(Stored data)
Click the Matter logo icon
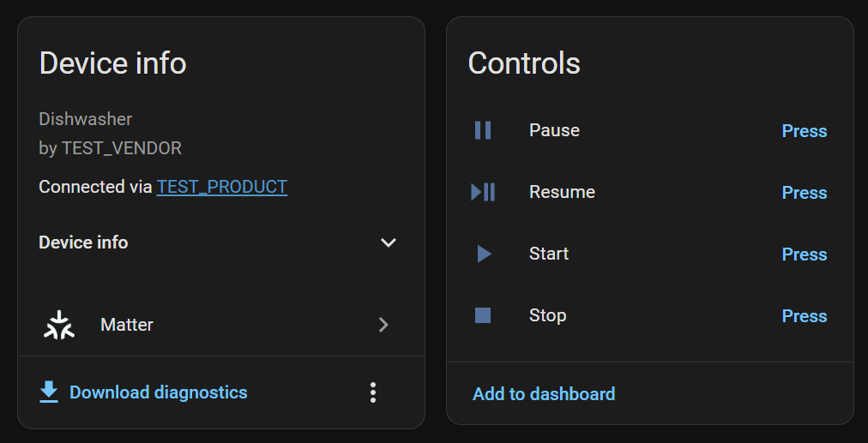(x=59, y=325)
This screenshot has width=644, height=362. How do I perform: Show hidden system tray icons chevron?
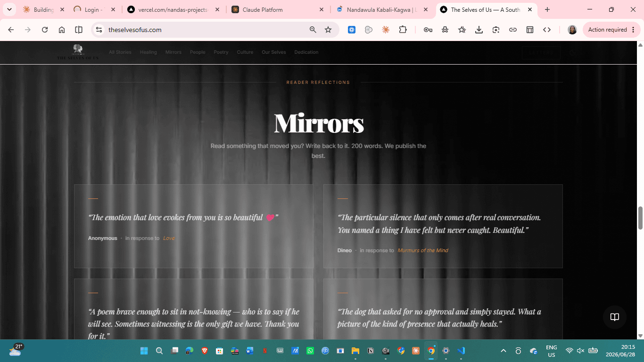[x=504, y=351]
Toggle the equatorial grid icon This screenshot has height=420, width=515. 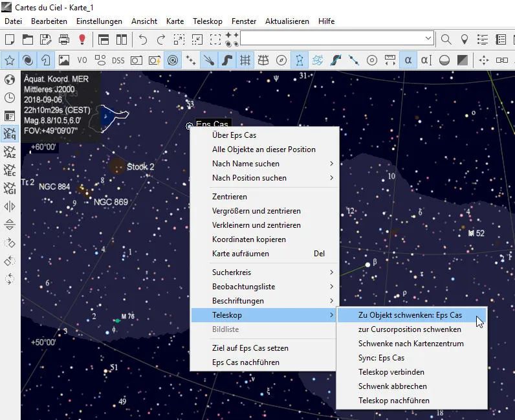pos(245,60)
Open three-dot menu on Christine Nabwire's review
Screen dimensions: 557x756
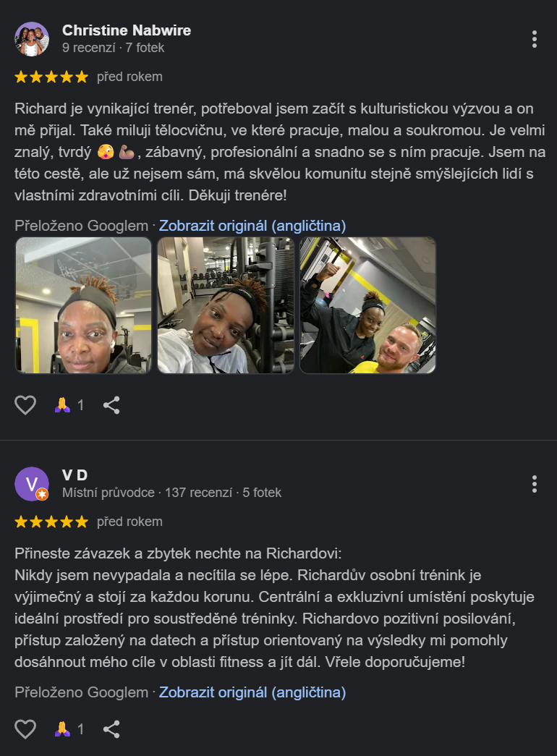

--

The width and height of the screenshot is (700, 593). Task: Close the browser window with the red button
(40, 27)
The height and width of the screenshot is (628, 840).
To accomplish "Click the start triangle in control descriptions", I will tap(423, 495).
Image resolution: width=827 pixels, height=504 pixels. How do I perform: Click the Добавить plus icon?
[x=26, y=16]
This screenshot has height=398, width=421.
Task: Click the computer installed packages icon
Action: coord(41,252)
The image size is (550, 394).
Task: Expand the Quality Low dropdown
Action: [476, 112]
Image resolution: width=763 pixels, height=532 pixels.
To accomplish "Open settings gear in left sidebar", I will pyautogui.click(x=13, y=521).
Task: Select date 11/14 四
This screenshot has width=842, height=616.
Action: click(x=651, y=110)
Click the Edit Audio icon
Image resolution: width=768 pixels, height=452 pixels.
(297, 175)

...

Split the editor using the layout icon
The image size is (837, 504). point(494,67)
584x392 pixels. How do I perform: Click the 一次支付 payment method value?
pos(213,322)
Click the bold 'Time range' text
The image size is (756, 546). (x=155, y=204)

Brief » Search the entries above for the string "will". Copy each line in which it appears.

Your solution »
To accomplish "Click the start triangle in control descriptions", I will tap(423, 495).
To accomplish "Open settings gear in left sidebar", I will pyautogui.click(x=13, y=521).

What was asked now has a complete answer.